By Beth Groh
You’ve seen me use the word “worldview” time and again if you’ve read any prior blog posts.
And, if you’re like me, you might sometimes wonder why understanding your worldview—or, more importantly, the worldview you’re helping instill in your children—really matters.
Isn’t it all, really, kind of “academic”? Something you might write about in a school essay?
Shame on me for ever doubting its importance—because understanding worldview issues helped reveal a serious spiritual battle facing a young mom I know.
Here’s how it all began.
I posted something on Facebook a few weeks ago about a paper my son brought home from school around Earth Day. The teacher handed out an EPA-produced cartoon sheet showing kids ways they could protect the environment—seemed rather benign at first.
This cartoon calendar offered specific earth-protecting suggestions for each month. And, for the month of February, the suggestion was to write a “love letter” to the earth. It even showed a cartoon example of what a child might write, “Dear Earth,” the cartoon began. “How do I love thee? Let me count the ways…”
Call me old-fashioned, but I would rather someday (and I mean a long, l-o-n-g time from now) have my children write a love letter to a sweetheart, not the earth.
So I made a joke about this on Facebook. And I was stunned by one response.
This young mother of two thought it was a great idea and couldn’t understand why I would object.
My first instinct? Post a sharp rebuttal.
But I resisted.
Instead I sent a private message, probing her reasons for loving the idea and further explaining my concerns as a parent (saying the love letter idea came near—or crossed over—a line into encouraging a pagan earth worship).

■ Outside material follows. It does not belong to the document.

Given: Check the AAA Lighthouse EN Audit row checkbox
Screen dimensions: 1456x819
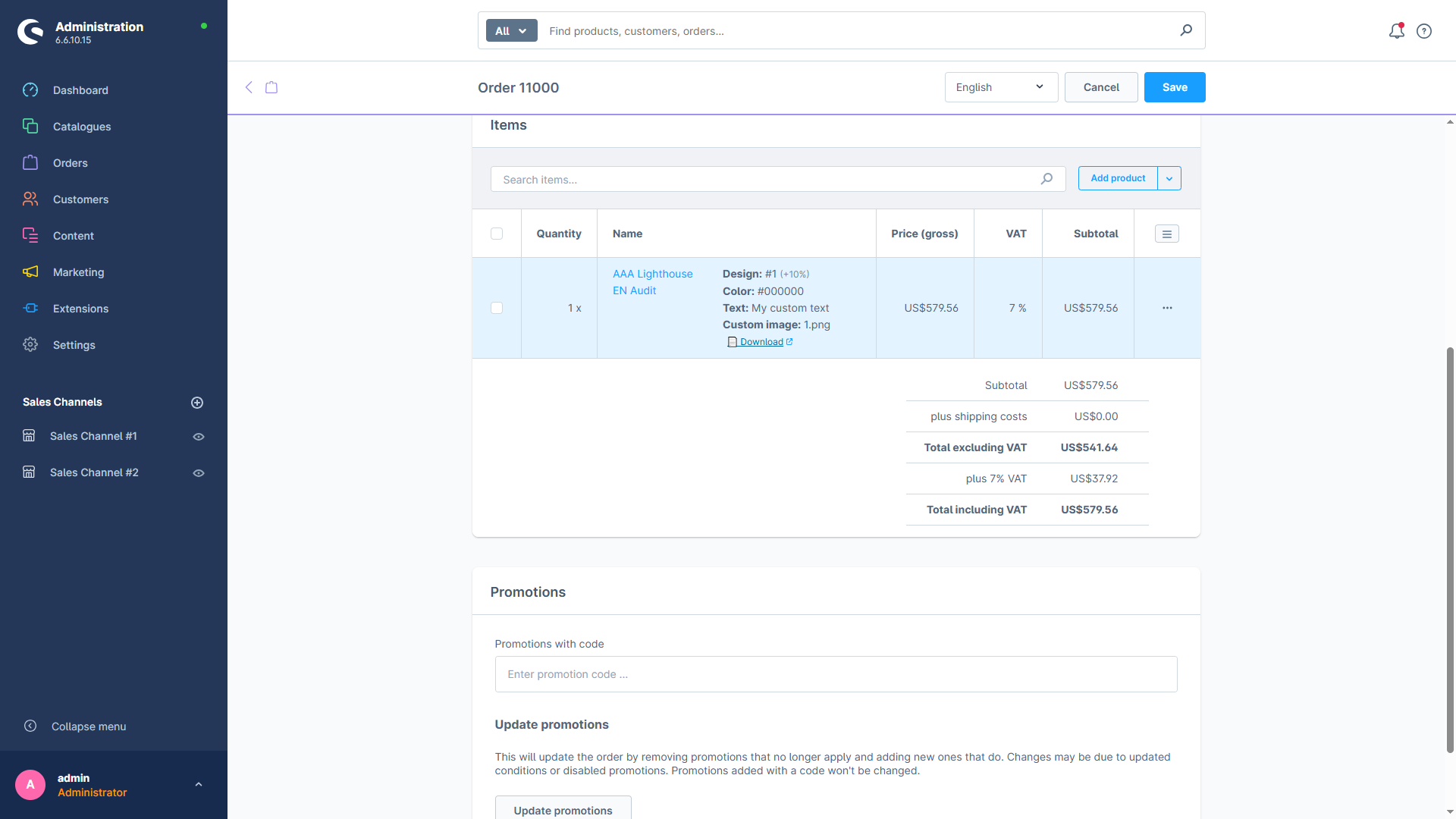Looking at the screenshot, I should point(497,308).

Her next reply stunned me. She said that she could appreciate my view, since she knew I was a Christian. She said that she’s an atheist so it didn’t bother her at all.
Whoa. I didn’t see that coming.
Sometimes, when we learn about our friends or relatives’ views on social issues, political debates, spiritual matters or even parenting philosophies, we can have profound insights into their worldviews.
Those opinions give us insights into how our loved ones view the world. And that’s like having a powerful window into their souls. An example?
Let’s say you know someone who believes the earth is billions of years old. It was formed by chance. And the planet, including all living creatures (man, too), evolved over time by random mutations and natural processes.
In that person’s worldview, life is random…void of a Creator’s hand. Why would that person think that there would be a code of absolute “right” or “wrong”? Nature governs. And nature is neutral. Wouldn’t it seem logical, in that worldview, to believe that everyone is entitled to his or her own idea of morality or truth, even if such a thing as truth actually exists?
If nature governs—not a Creator God—then there’s not much need in that person’s worldview for faith in God.
Now don’t get me wrong. I’m not saying everyone who believes in a billions-of-years, nature-driven creation is void of a Christian faith. But I am suggesting that someone’s view on this core faith issue—and many others—can give insights into that person’s worldview.
Hot button issues provide worldview clues. And if you would like to explore this idea more, I would encourage you to study this chart from David Noebel’s Summit Ministries suggested by my sister, Lisa Cherry, who has incorporated worldview discernment in her children’s homeschool curriculum.
This visual image helps you take an issue, such as economics, and see how people with differing worldviews tend to stand. While not foolproof, the chart offers a useful tool for assessing the mindset of others based on their belief systems.
Knowing someone’s worldview can help you become a more effective witness—because then you can truly understand the blinders they may have to the one true faith in Christ. “The god of this age has blinded the minds of unbelievers, so that they cannot see the light of the Gospel of the glory of Christ.” (2 Cor. 4:4)
So what happened with my friend?
After I recovered from the shock of her revelation, I sent her a private message saying how much I appreciated her honestly sharing her faith (and, yes, even a faith in “nothing” is a faith in something).
I offered to be her sounding board on this important issue, encouraging her to test her beliefs with questions…if not for her own sake, then for the sake of her children whom she adores. I told her my hunch was that someone who professed a Christian faith may have hurt her, let her down or painted a picture of a “god” that was in no way reflective of the one true loving God who still cherishes her today. I admitted that sometimes the “god” I hear people describe is no one I would want to submit to or worship either.
So I offered truth about Jesus, my love and an open door. She hasn’t taken me up on that offer yet, but I’m encouraging her, supporting her and praying for her (and, my hunch is now that there are many others praying, too).